- _WHAT THE TASK REQUIRES_
Pictures are not part of the copy. Write out exactly the lines from the line with "Toggle the browser side panel icon" through the end of the entries below.

=== TASK DATA ===

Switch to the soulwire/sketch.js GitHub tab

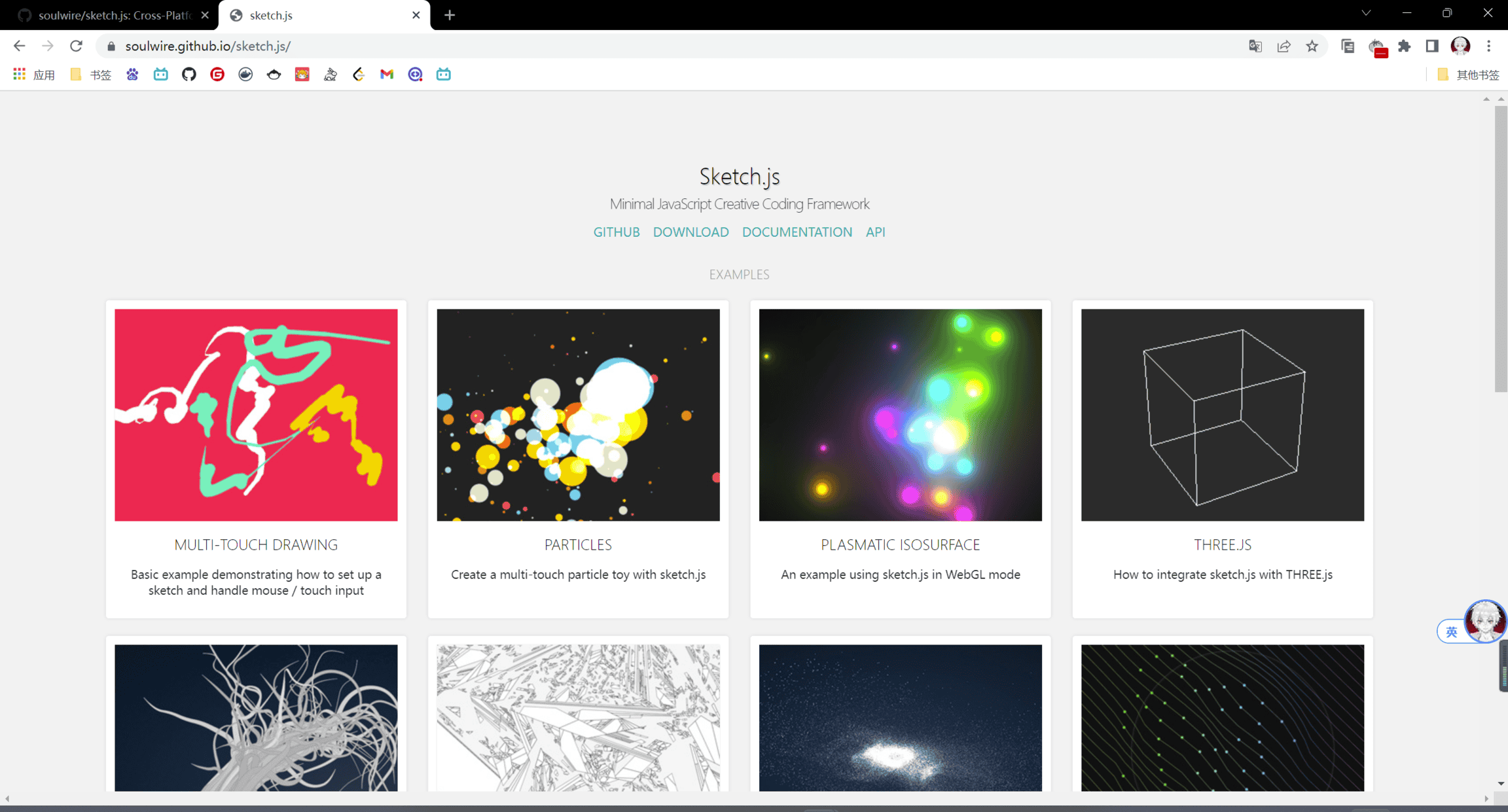[111, 15]
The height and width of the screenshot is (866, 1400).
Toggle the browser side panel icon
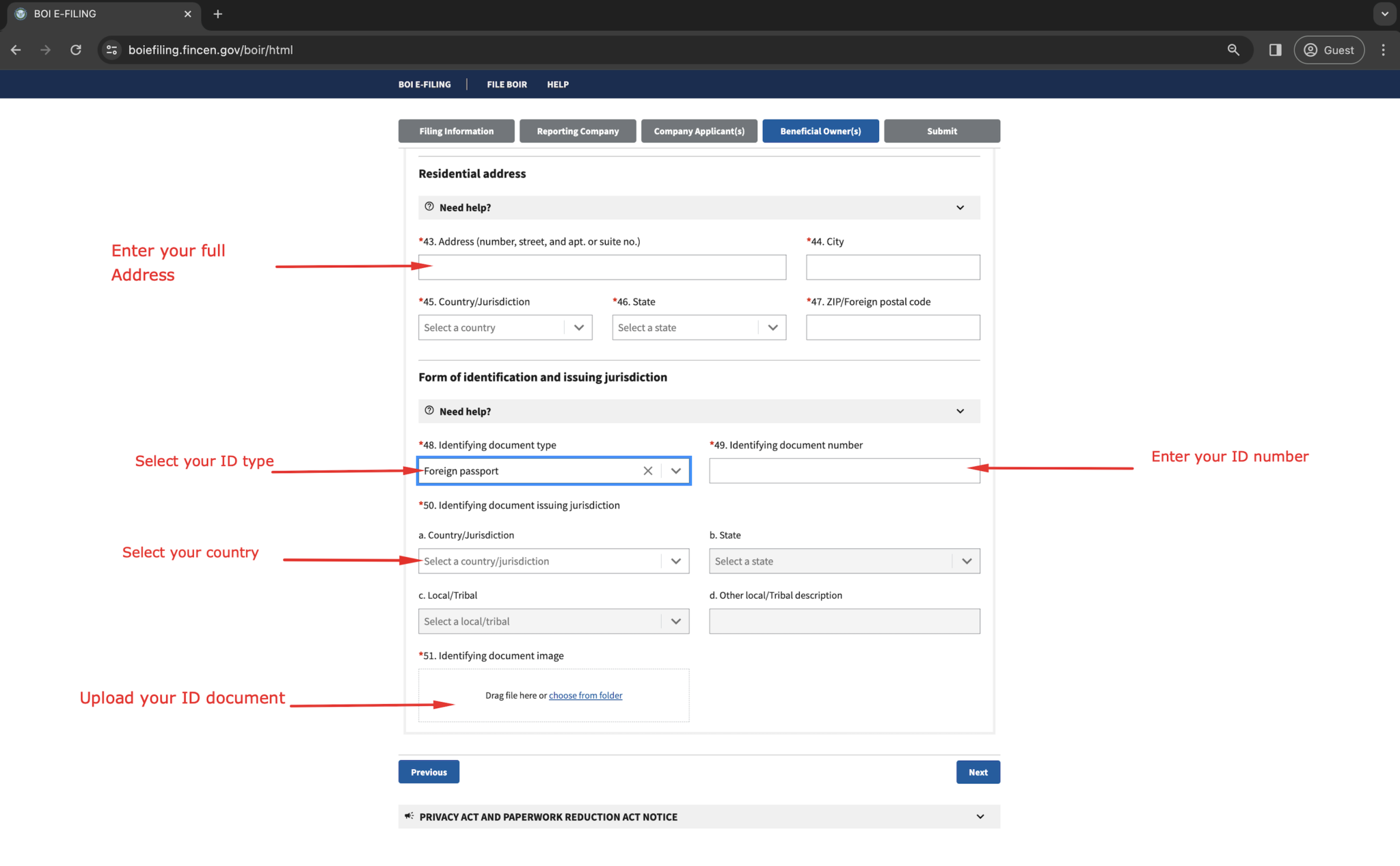coord(1275,50)
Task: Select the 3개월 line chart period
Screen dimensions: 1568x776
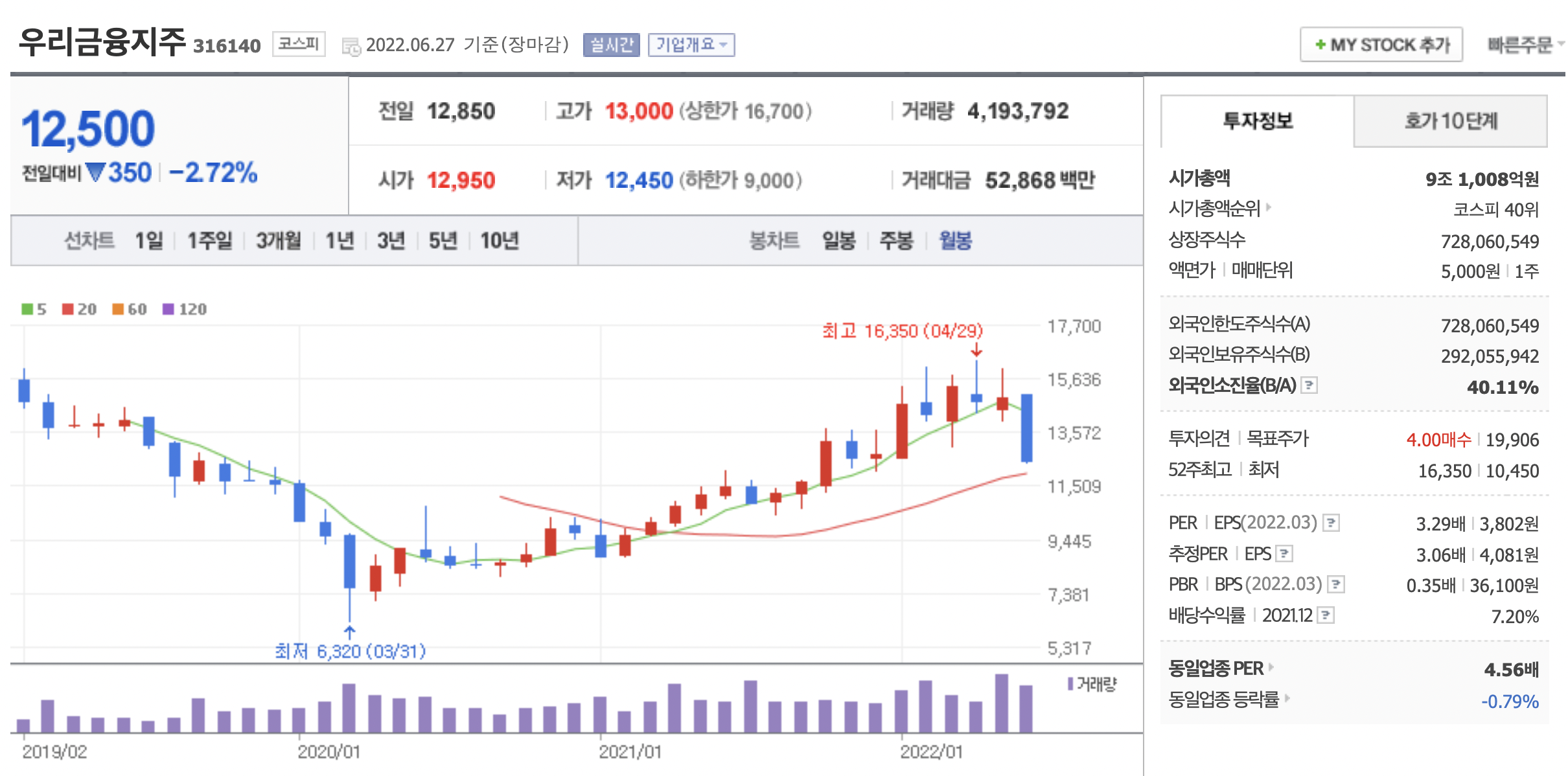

===

- _RESULT BELOW_
Toggle the browser side panel icon
coord(1275,50)
Task: Select the 3개월 line chart period
Screen dimensions: 1568x776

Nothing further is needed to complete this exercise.